» Material shown
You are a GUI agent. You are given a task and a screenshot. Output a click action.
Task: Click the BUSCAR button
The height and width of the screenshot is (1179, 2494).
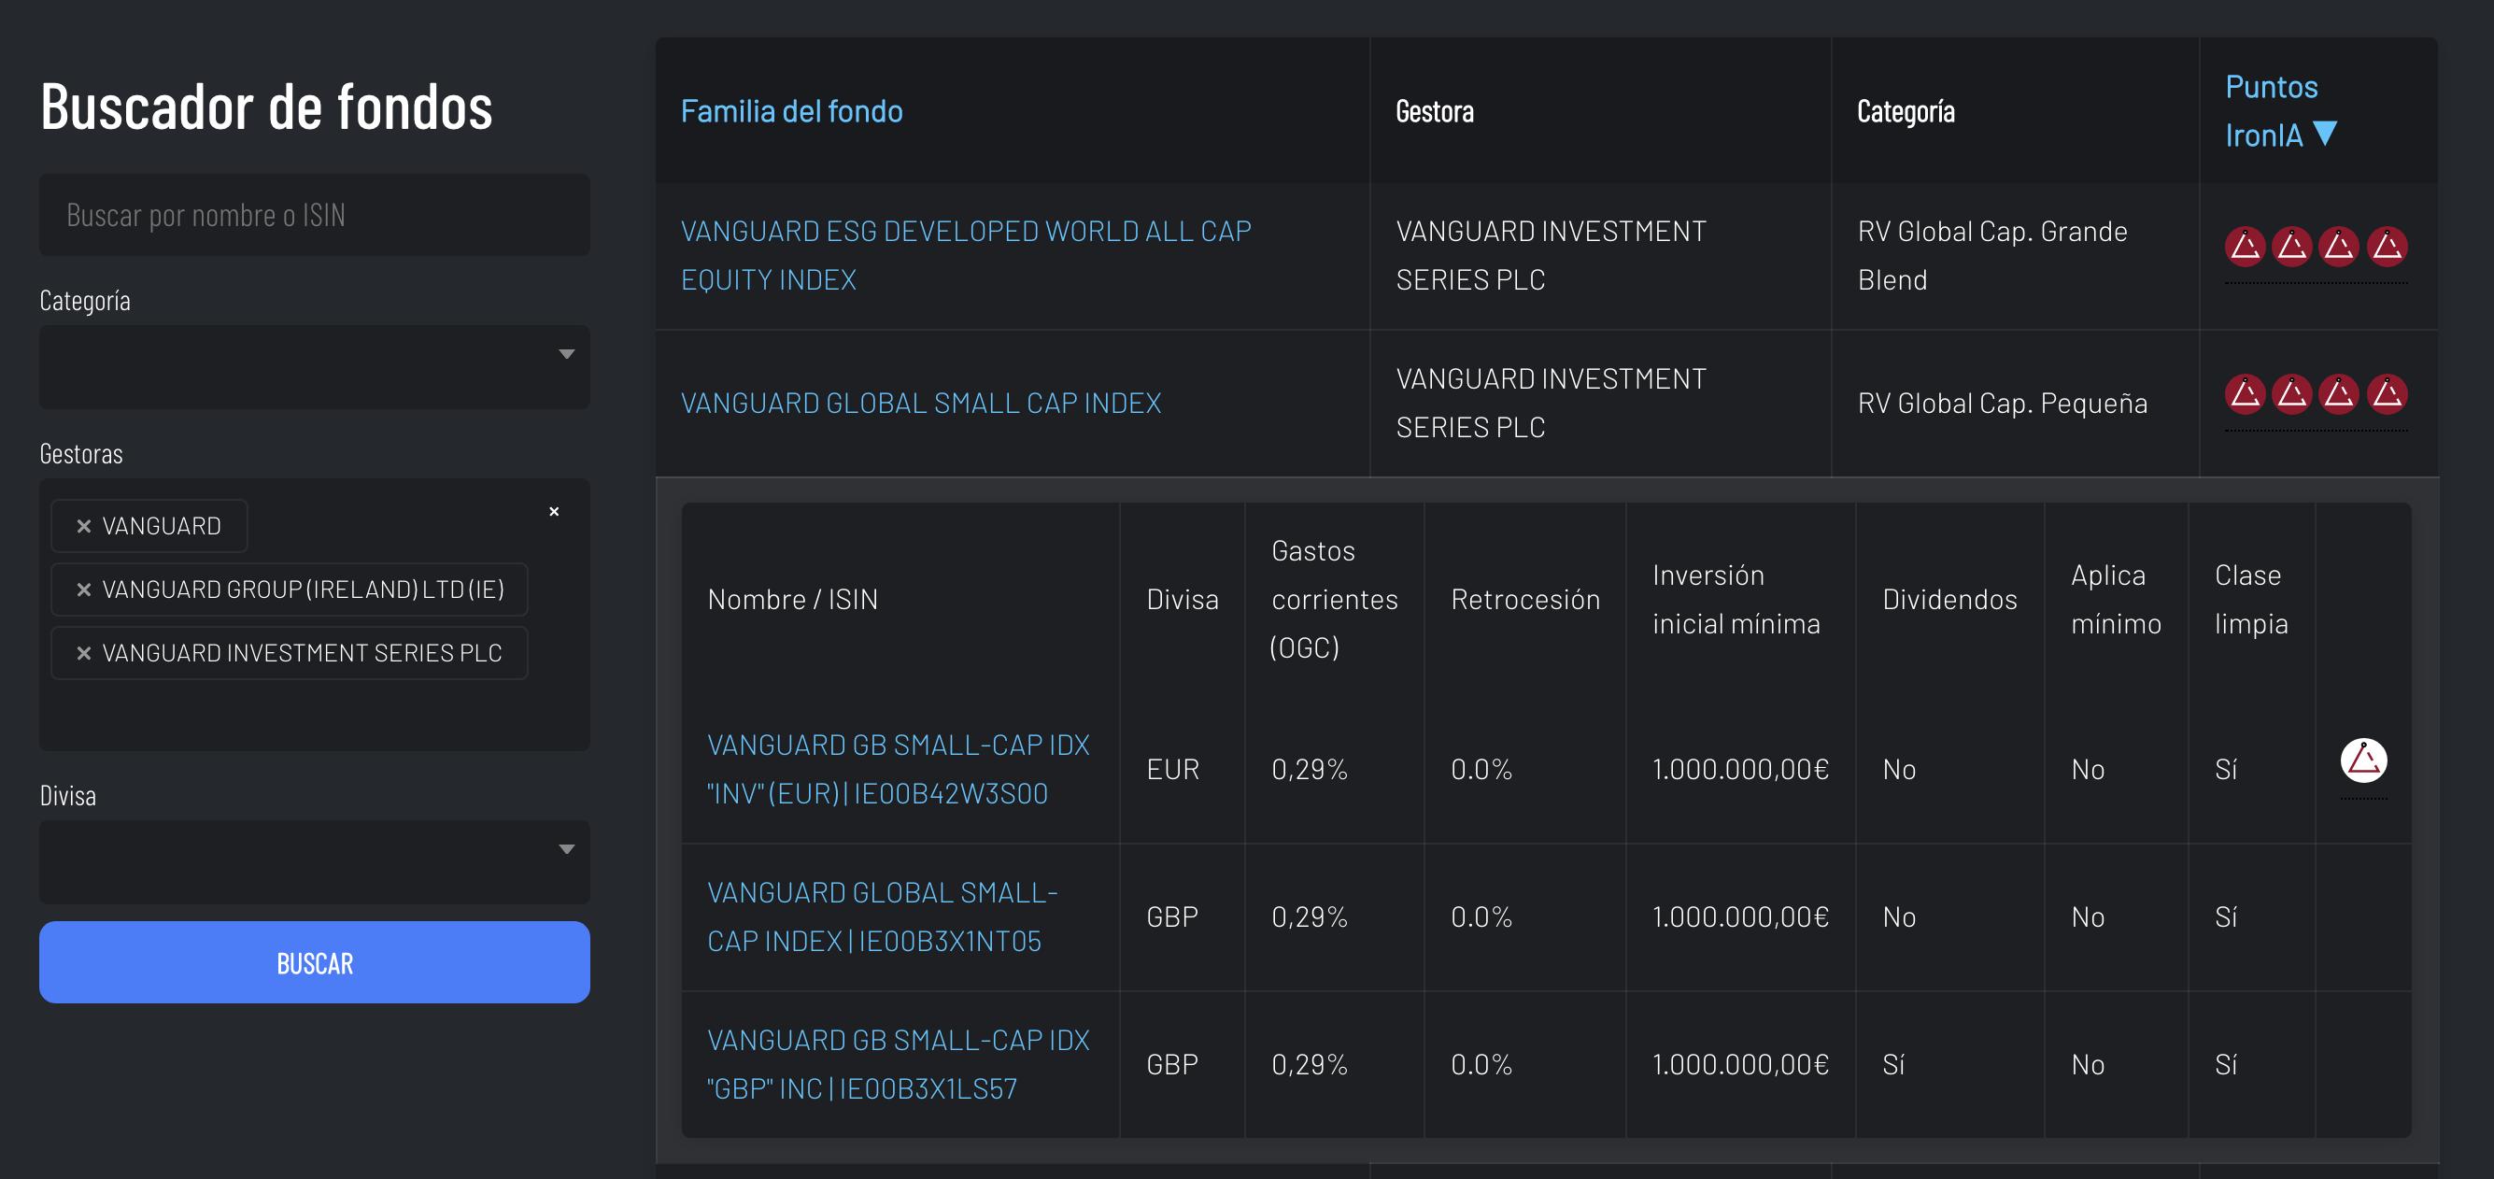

...

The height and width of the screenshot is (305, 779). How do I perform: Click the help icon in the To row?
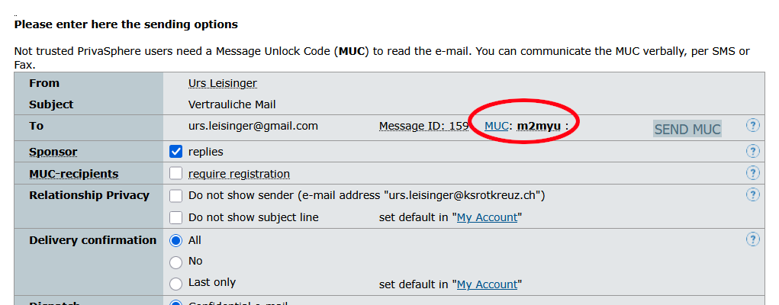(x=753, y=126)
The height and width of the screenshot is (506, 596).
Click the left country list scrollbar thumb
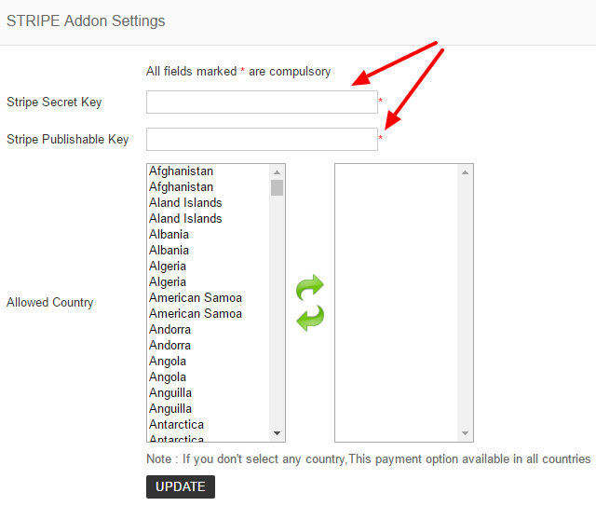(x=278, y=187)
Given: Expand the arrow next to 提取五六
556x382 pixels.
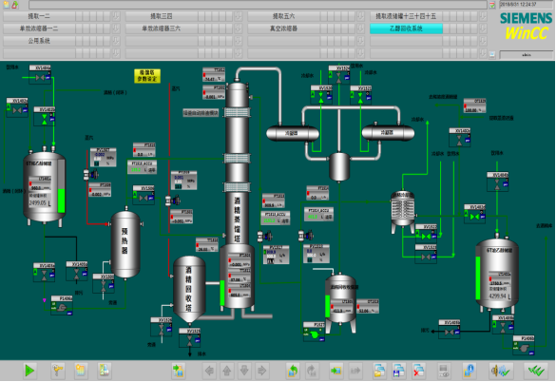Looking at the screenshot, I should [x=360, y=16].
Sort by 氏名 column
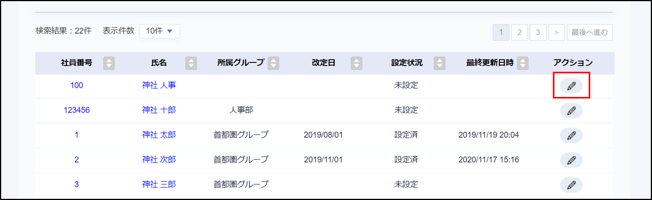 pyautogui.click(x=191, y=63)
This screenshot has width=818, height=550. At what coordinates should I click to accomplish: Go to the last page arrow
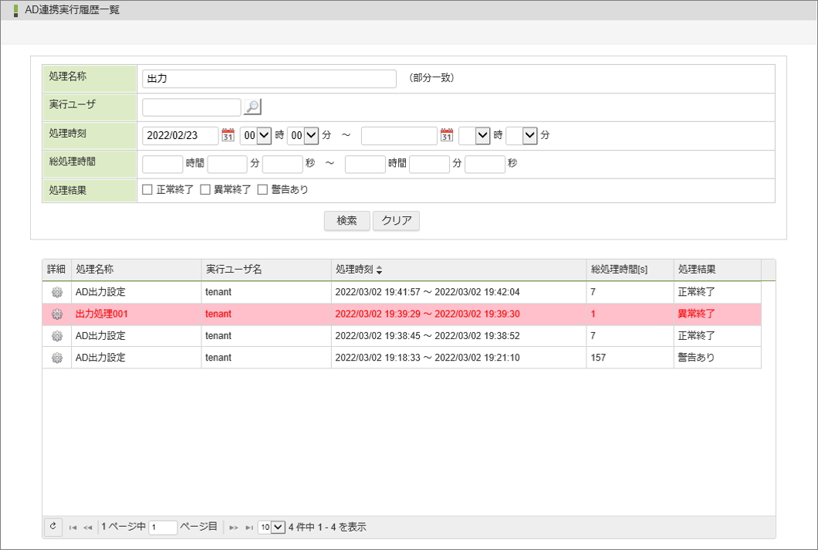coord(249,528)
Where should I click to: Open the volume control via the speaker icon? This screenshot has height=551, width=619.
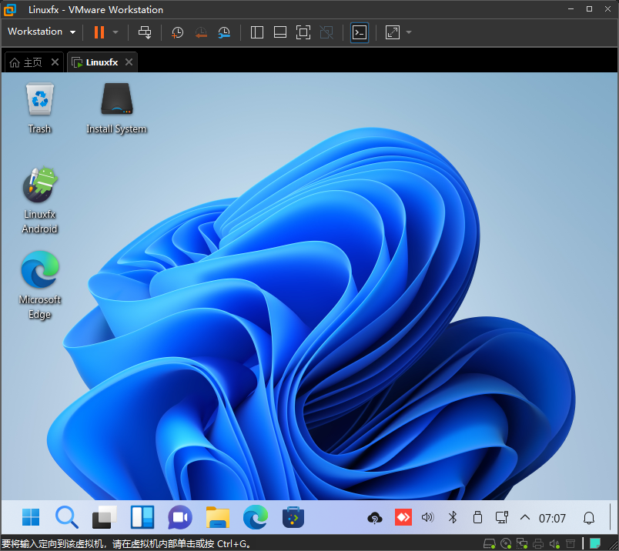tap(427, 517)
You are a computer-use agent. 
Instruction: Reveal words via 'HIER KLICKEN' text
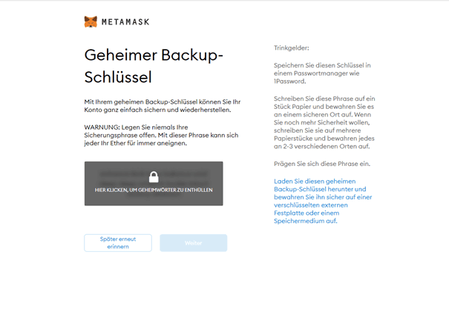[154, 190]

---

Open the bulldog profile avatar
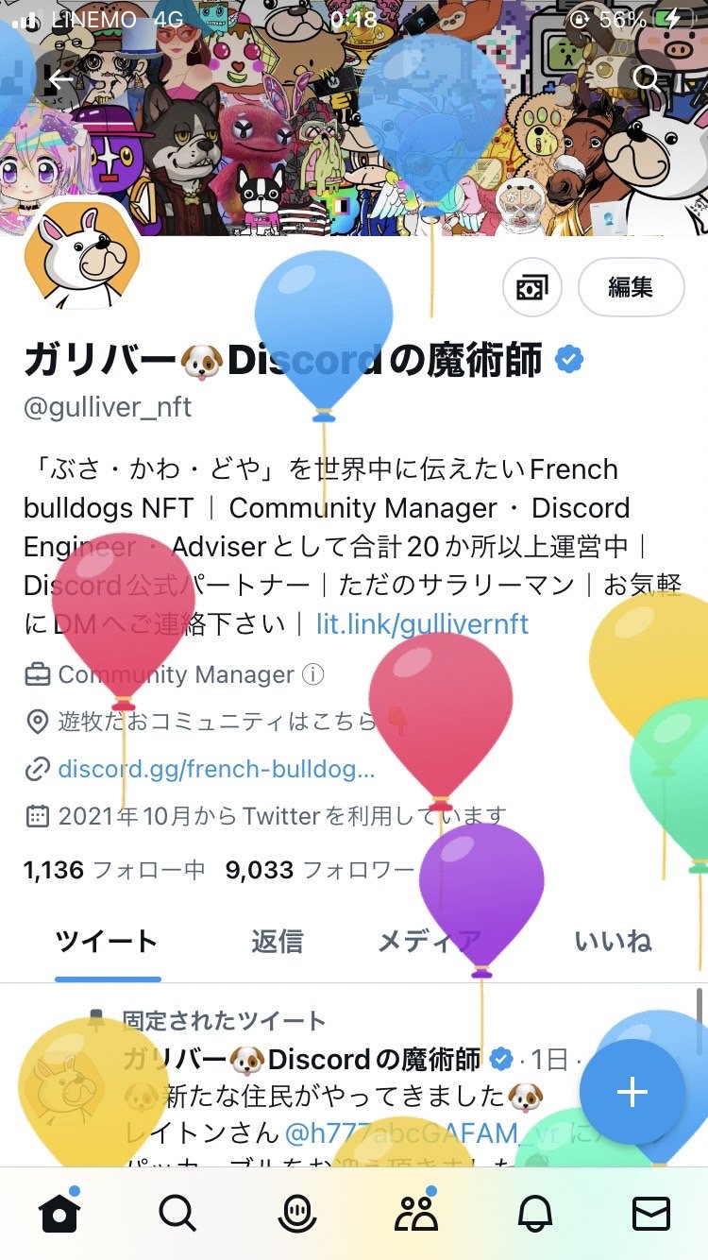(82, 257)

» Required work
Return exactly the lines above from the line that has "You are a GUI" through the line that has "The height and width of the screenshot is (1179, 2494).", inclusive, and nothing else.

» Output
You are a GUI agent. You are given a task and a screenshot. Output a click action.
Task: Click the BUSCAR button
The height and width of the screenshot is (1179, 2494).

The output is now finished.